▶ The task: Please write out the listing below again in its exact form.

▶ Records provided:

-----

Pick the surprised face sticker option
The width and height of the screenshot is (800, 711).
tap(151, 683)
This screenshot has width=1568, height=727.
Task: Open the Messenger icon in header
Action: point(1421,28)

-----

▶ Response to this task:
Pick the surprised face sticker option
The width and height of the screenshot is (800, 711).
tap(151, 683)
This screenshot has width=1568, height=727.
Task: Open the Messenger icon in header
Action: point(1421,28)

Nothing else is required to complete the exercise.